**Work instructions:** Print all entries precisely as they are written.
── Provided information
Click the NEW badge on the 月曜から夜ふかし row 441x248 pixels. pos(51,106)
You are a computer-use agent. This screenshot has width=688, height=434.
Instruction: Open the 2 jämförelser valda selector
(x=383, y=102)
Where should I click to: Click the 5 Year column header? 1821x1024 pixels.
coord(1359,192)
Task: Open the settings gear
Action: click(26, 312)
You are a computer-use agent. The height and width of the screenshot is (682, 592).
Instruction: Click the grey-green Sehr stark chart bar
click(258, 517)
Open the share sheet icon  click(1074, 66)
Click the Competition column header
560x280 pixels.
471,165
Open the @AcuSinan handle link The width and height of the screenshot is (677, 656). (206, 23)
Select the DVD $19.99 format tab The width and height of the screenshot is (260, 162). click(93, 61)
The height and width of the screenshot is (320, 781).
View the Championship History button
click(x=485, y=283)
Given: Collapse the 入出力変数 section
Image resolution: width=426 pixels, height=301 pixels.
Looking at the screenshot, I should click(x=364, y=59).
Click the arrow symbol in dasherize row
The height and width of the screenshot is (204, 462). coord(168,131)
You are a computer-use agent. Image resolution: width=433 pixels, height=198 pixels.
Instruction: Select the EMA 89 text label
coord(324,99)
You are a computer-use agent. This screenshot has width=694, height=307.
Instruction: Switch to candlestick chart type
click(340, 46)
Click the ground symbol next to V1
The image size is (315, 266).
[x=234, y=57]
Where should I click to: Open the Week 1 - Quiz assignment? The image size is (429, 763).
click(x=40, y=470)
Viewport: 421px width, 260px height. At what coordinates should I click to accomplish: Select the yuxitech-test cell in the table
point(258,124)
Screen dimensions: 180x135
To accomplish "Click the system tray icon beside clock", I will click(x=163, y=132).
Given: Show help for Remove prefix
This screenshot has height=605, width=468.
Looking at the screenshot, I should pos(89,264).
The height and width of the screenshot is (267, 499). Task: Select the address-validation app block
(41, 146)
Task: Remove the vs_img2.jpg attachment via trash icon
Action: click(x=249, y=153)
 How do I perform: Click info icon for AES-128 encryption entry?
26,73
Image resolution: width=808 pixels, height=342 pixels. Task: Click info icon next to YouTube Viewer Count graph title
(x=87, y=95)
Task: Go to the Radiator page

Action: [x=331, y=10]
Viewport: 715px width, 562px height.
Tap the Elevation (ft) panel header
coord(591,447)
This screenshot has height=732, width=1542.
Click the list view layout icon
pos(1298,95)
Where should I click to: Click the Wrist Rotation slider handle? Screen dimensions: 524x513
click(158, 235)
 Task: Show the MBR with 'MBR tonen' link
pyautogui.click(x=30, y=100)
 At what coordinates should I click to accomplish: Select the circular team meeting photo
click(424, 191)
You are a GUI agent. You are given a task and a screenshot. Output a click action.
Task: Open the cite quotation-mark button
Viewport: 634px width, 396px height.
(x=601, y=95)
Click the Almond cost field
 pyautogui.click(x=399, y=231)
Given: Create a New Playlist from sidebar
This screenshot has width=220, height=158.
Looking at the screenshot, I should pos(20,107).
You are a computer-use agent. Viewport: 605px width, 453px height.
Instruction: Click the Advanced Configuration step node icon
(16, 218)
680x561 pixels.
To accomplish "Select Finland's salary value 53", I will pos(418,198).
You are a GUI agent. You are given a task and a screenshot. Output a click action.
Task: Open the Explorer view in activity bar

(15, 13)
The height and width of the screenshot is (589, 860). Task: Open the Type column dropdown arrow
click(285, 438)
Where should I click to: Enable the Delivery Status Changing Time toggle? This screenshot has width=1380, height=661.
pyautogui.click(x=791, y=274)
────
**Reply to the exercise:**
Click the NEW badge on the 月曜から夜ふかし row 441x248 pixels. pos(51,106)
You are a computer-use agent. This screenshot has width=688, height=434.
Instruction: Open the 2 jämförelser valda selector
(x=383, y=102)
Where should I click to: Click the 5 Year column header? 1821x1024 pixels.
coord(1359,192)
Task: Open the settings gear
Action: click(26, 312)
You are a computer-use agent. The height and width of the screenshot is (682, 592).
Instruction: Click the grey-green Sehr stark chart bar
click(258, 517)
Open the share sheet icon  click(1074, 66)
Click the Competition column header
560x280 pixels.
471,165
Open the @AcuSinan handle link The width and height of the screenshot is (677, 656). (206, 23)
Select the DVD $19.99 format tab The width and height of the screenshot is (260, 162). click(93, 61)
The height and width of the screenshot is (320, 781).
View the Championship History button
click(x=485, y=283)
Given: Collapse the 入出力変数 section
Image resolution: width=426 pixels, height=301 pixels.
Looking at the screenshot, I should click(x=364, y=59).
Click the arrow symbol in dasherize row
The height and width of the screenshot is (204, 462). coord(168,131)
You are a computer-use agent. Image resolution: width=433 pixels, height=198 pixels.
Instruction: Select the EMA 89 text label
coord(324,99)
You are a computer-use agent. This screenshot has width=694, height=307.
Instruction: Switch to candlestick chart type
click(340, 46)
Click the ground symbol next to V1
The image size is (315, 266).
[x=234, y=57]
Where should I click to: Open the Week 1 - Quiz assignment? The image size is (429, 763).
click(x=40, y=470)
Viewport: 421px width, 260px height. At what coordinates should I click to accomplish: Select the yuxitech-test cell in the table
point(258,124)
Screen dimensions: 180x135
To accomplish "Click the system tray icon beside clock", I will click(x=163, y=132).
Given: Show help for Remove prefix
This screenshot has height=605, width=468.
Looking at the screenshot, I should pos(89,264).
The height and width of the screenshot is (267, 499). Task: Select the address-validation app block
(41, 146)
Task: Remove the vs_img2.jpg attachment via trash icon
Action: click(x=249, y=153)
 How do I perform: Click info icon for AES-128 encryption entry?
26,73
Image resolution: width=808 pixels, height=342 pixels. Task: Click info icon next to YouTube Viewer Count graph title
(x=87, y=95)
Task: Go to the Radiator page

Action: [x=331, y=10]
Viewport: 715px width, 562px height.
Tap the Elevation (ft) panel header
coord(591,447)
This screenshot has height=732, width=1542.
Click the list view layout icon
pos(1298,95)
Where should I click to: Click the Wrist Rotation slider handle? Screen dimensions: 524x513
click(158, 235)
 Task: Show the MBR with 'MBR tonen' link
pyautogui.click(x=30, y=100)
 At what coordinates should I click to accomplish: Select the circular team meeting photo
click(424, 191)
You are a GUI agent. You are given a task and a screenshot. Output a click action.
Task: Open the cite quotation-mark button
Viewport: 634px width, 396px height.
(x=601, y=95)
Click the Almond cost field
 pyautogui.click(x=399, y=231)
Given: Create a New Playlist from sidebar
This screenshot has width=220, height=158.
Looking at the screenshot, I should pos(20,107).
You are a computer-use agent. Viewport: 605px width, 453px height.
Instruction: Click the Advanced Configuration step node icon
(16, 218)
680x561 pixels.
To accomplish "Select Finland's salary value 53", I will pos(418,198).
You are a GUI agent. You are given a task and a screenshot. Output a click action.
Task: Open the Explorer view in activity bar

(15, 13)
The height and width of the screenshot is (589, 860). Task: Open the Type column dropdown arrow
click(285, 438)
Where should I click to: Enable the Delivery Status Changing Time toggle? This screenshot has width=1380, height=661.
pyautogui.click(x=791, y=274)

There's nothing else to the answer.